And How to Recognise It in the Man You Love

Article by Simon Verhage – founder of The Men’s Mind Cave

We talk more openly about mental health today, and that’s a good thing.

Women tend to talk more openly about their feelings than men. Perhaps this is a society that has made men hold their feelings within them, rather than talking about them. In 2024, suicide rates were at their highest in the country this century, often middle-aged men aged between 45 and 54. 

But too often, the men in our lives quietly slip through the cracks. Many men grow up learning that strength means silence, that emotions should be swallowed.

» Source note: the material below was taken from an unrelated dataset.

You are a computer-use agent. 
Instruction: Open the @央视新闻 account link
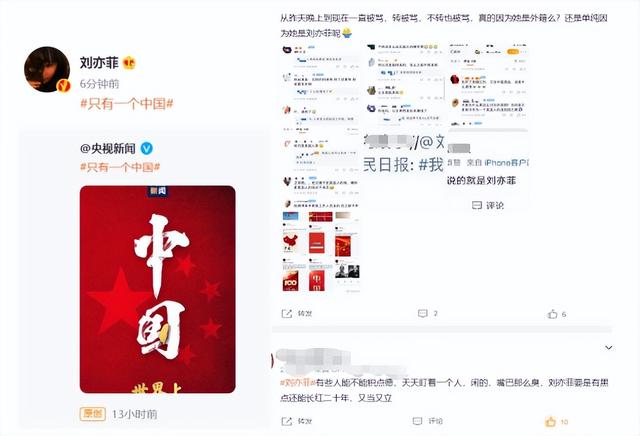pos(108,149)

That pain should be carried alone, and so a man struggles, not always knowing why he feels the way he does.

Is the pain truly his?

Or has he unconsciously absorbed the emotions of others, carrying burdens that were never his to begin with? The insecurity creeps in, and the inadequacy whispers in his ear in a world that never seems to slow down. He wakes up each day unsure of which direction his life is turning. Just going to work, comes home and provides for the family, just surviving, while trying to prove who he really is.

Yet deep down… he is hurting, on his own, silently.

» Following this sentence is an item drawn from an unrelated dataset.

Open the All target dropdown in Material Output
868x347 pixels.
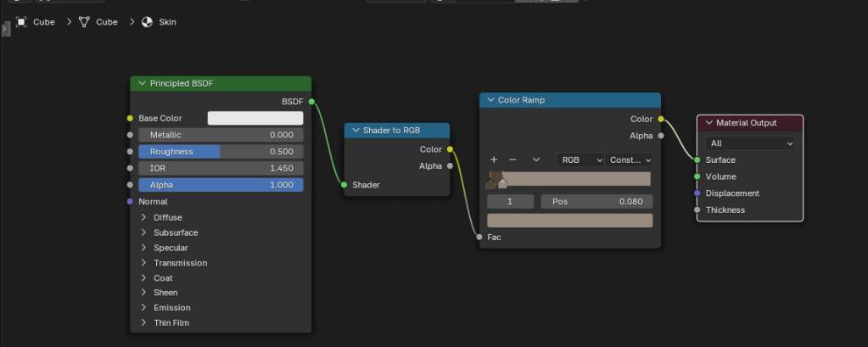749,144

His mind becomes a storm of fear, struggle, and confusion. He wants to speak but doesn’t know how to do this as he feels afraid to reveal what’s truly happening inside him. He may have anger, guilt, and frustration that all live within him, but he can never find a voice to go with the feelings. No one taught him how to connect to his inner world or to honour his emotions and to let them move through him rather than against him.

So he suppresses them, layer by layer, day after day, feeling the same. He still believes silence is strength, not realising the quiet damage it causes. When at home, he wears a brave face so his family won’t worry, but the lack of communication only deepens the divide.

They see the shell of him, not the storm within.

Each unspoken fear pulls him further away from himself.
Until one day, he feels too far gone.
Too late to open up.
Too late to return.
Too late to be saved.

What to look out for

A young man with short dark hair and a beard sits on a wooden bench outdoors, wearing a light-colored button-up shirt. Resting his chin on his hand, he appears thoughtful—a subtle reflection of men's mental health—against a blurred green background.

If you’re a partner, spouse, or close friend, you may sense something is “off” long before he ever says a word.

You might notice:

  • He’s not himself, more irritable, withdrawn, or emotionally flat
  • He’s constantly exhausted, struggling with sleep, or unwell
  • He’s lost interest in things he once loved
  • He’s lost interest in things he once loved
  • He’s coping through distraction, alcohol, screens, work, and isolation
  • He makes hopeless or self-critical comments
  • He pulls away emotionally or physically

Often, when a man says “I’m just tired”, there’s far more beneath the surface. This isn’t a weakness. It’s his unprocessed pain that he is struggling to deal with.

How You Can Support Him

Close-up of a woman and man in profile, side by side, facing right. The lighting is dramatic, casting strong shadows and highlighting their serious, contemplative expressions against a dark background. The mood is somber and introspective.

Open the conversation gently

Choose a calm moment and speak with care:


“You’ve seemed a bit off lately. I’m here if you want to talk.”

Listen without fixing

He may not have the words yet. Let silence exist. Being heard safely can be healing in itself.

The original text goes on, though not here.